Debate continues to swirl around what diagnosis to apply to children who seem to be chronically and, at times, explosively irritable. Since some influential papers in the 1990s, many of these children have now been given the diagnosis of Bipolar Disorder and subsequently treated as such with mood stabilizers and antipsychotic medications. Increasing concern about this diagnostic application has been voiced both inside and outside the child psychiatry community. Longitudinal data, including a study done here at the VCCYF (Althoff et al., 2010), suggests that while the majority of these children continue to have severe emotional behavioral problems and wind up as adults with many psychiatric diagnoses, the vast majority do not convert to more classic presenting Bipolar Disorder.
In response to some of this evidence, the DSM5 planning committee has introduced a new diagnosis for these youth.
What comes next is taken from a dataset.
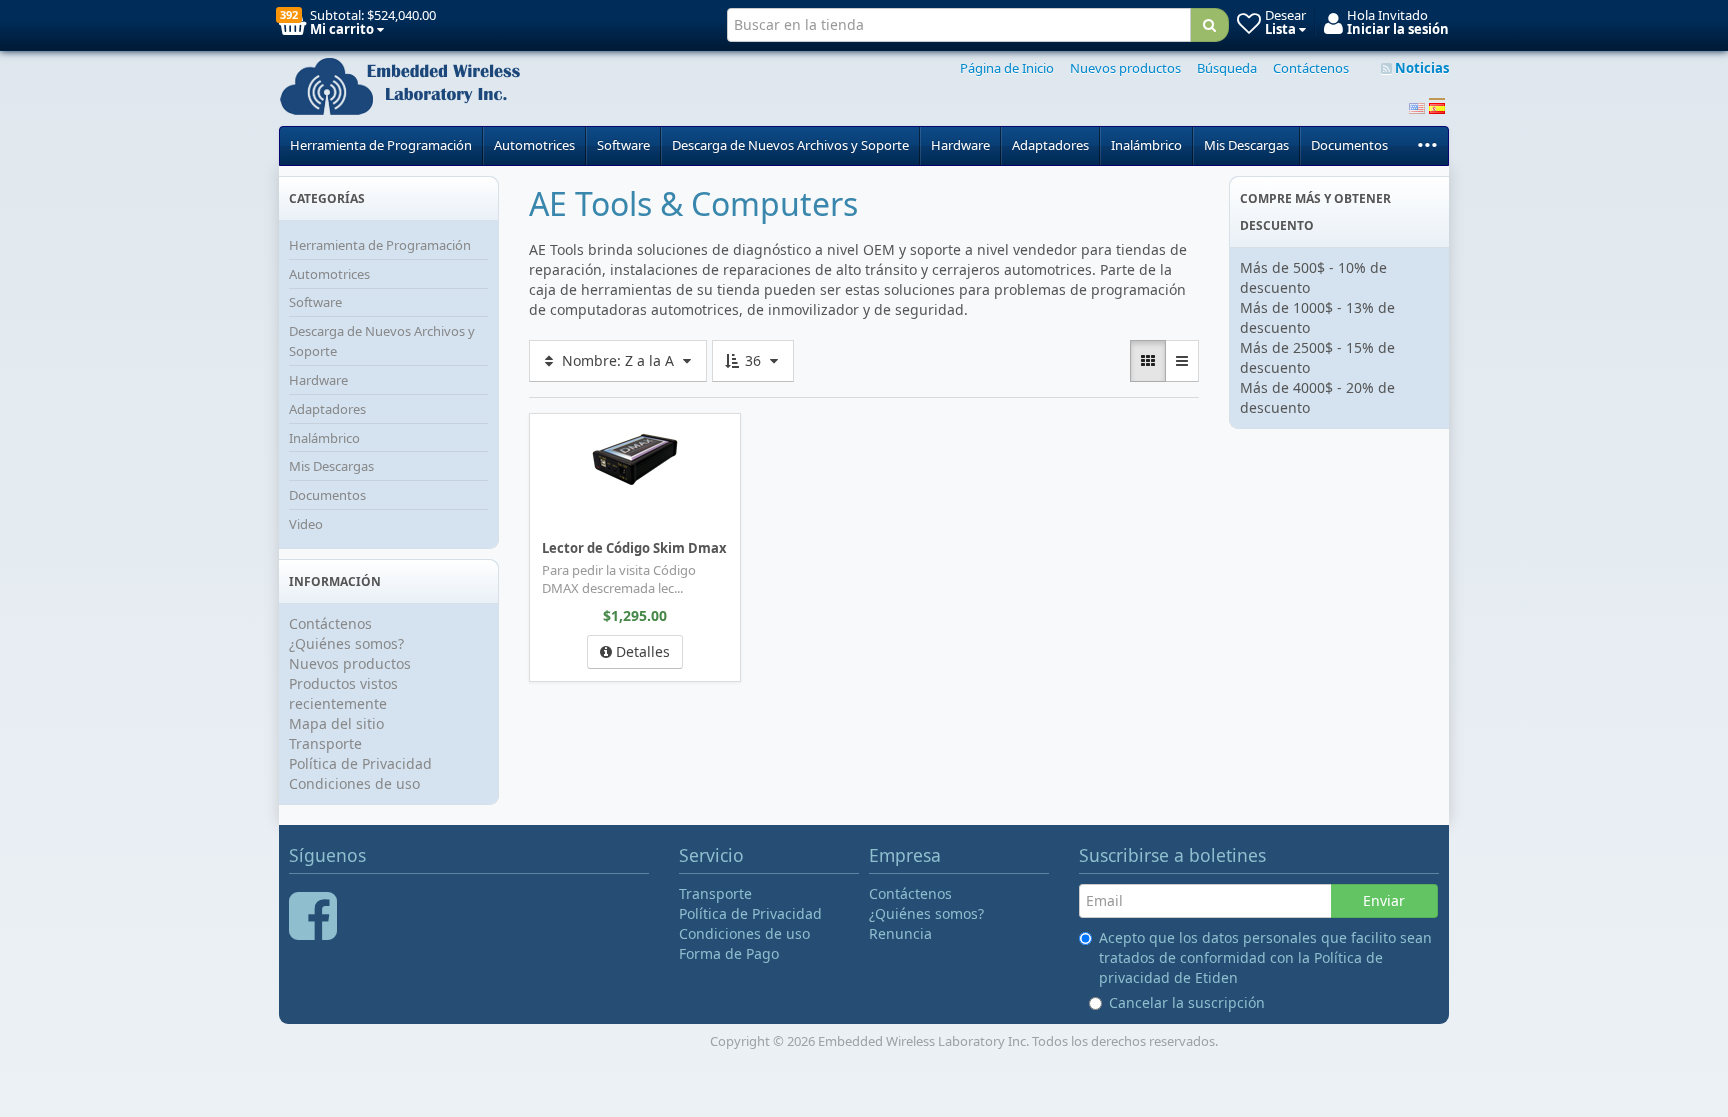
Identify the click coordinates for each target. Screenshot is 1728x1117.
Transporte (325, 743)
Originally called Temper Dysregulation with Dysphoria Disorder, its new proposed name is Disruptive Mood Dysregulation with Dysphoria (DMDD).
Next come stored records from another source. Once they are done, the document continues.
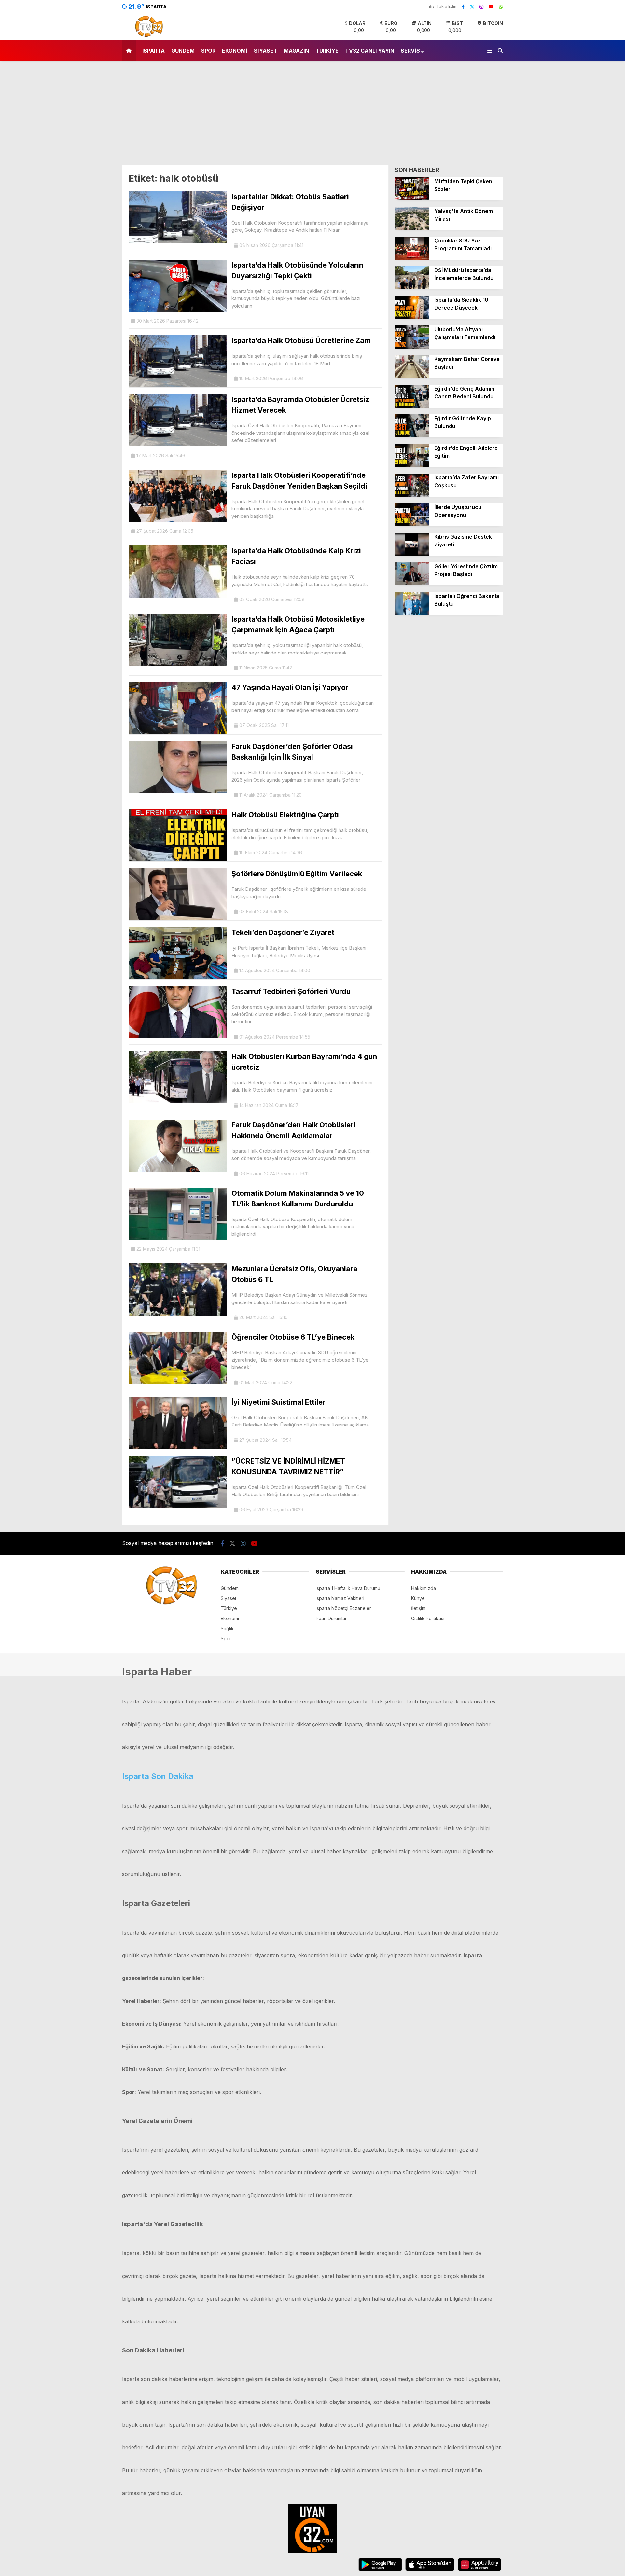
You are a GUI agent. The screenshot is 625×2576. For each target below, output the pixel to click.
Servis (410, 51)
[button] (130, 50)
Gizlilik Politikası (427, 1618)
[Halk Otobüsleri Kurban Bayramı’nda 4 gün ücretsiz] (178, 1101)
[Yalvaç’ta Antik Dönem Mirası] (412, 228)
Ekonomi (234, 51)
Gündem (183, 51)
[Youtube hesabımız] (491, 6)
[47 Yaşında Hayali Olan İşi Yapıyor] (178, 732)
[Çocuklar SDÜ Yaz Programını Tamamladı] (412, 258)
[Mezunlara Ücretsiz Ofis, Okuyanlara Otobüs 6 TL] (178, 1313)
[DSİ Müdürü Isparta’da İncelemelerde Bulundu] (412, 287)
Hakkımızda (423, 1588)
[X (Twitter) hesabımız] (472, 6)
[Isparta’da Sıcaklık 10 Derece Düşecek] (412, 317)
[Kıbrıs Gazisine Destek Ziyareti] (412, 554)
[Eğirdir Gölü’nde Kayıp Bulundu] (412, 435)
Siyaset (265, 51)
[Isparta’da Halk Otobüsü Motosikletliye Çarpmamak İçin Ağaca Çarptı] (178, 664)
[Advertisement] (312, 116)
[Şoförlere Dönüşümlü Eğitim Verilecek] (178, 918)
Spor (208, 51)
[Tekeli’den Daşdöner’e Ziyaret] (178, 977)
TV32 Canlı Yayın (369, 51)
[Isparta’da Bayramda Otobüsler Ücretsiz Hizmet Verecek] (178, 444)
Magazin (296, 51)
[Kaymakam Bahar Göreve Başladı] (412, 376)
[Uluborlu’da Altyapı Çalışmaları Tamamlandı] (412, 347)
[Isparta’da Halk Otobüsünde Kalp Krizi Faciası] (178, 596)
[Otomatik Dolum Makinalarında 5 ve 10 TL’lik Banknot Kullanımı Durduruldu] (178, 1238)
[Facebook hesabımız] (463, 6)
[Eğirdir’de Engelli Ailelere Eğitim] (412, 465)
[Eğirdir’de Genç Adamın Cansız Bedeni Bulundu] (412, 406)
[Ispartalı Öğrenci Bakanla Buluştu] (412, 613)
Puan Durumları (332, 1618)
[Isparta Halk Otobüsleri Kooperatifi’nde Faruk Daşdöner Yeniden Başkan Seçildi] (178, 520)
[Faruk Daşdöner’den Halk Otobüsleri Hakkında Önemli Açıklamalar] (178, 1170)
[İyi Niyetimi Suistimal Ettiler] (178, 1447)
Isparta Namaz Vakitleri (340, 1598)
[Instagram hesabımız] (481, 6)
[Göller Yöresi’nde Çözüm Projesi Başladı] (412, 583)
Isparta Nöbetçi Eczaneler (343, 1608)
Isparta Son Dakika (157, 1776)
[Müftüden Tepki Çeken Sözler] (412, 198)
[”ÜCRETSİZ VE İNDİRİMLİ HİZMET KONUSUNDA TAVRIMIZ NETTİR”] (178, 1506)
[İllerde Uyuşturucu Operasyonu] (412, 524)
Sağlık (227, 1628)
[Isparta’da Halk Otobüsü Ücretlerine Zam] (178, 385)
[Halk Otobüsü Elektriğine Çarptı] (178, 859)
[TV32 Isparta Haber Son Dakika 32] (147, 36)
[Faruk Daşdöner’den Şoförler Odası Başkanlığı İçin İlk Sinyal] (178, 791)
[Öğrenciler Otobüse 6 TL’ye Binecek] (178, 1382)
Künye (418, 1598)
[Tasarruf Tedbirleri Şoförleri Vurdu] (178, 1036)
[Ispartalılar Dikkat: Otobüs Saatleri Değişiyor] (178, 241)
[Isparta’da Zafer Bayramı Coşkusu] (412, 495)
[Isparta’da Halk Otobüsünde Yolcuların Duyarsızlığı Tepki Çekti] (178, 310)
The Los Angeles Times recently ran a story on the controversy surrounding the new diagnosis.
One criticism of DMDD is that clinicians will not have a guide on how effectively to treat the condition without any historical precedent. To others, that is precisely the point – as a new diagnosis would hopefully foster its own research and clinicians would not have to apply inappropriately what knowledge there is on Bipolar Disorder.
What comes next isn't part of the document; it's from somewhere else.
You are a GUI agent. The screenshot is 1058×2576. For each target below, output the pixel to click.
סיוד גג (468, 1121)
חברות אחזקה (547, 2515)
Our own clinic has been conservative in the application of the Bipolar Disorder diagnosis and treatment to chronically dsyregulated youth while still trying to appreciate the magnitude of impairment that these problems can create for the entire family.
References
Althoff RR, Verhulst F , Rettew DC, Hudziak JJ, van der Ende J. Adult outcomes of child dysregulation: a 14 year follow-up study. J Am Acad Child Adolesc Psychiatry 49(11):1105-1116, 2010.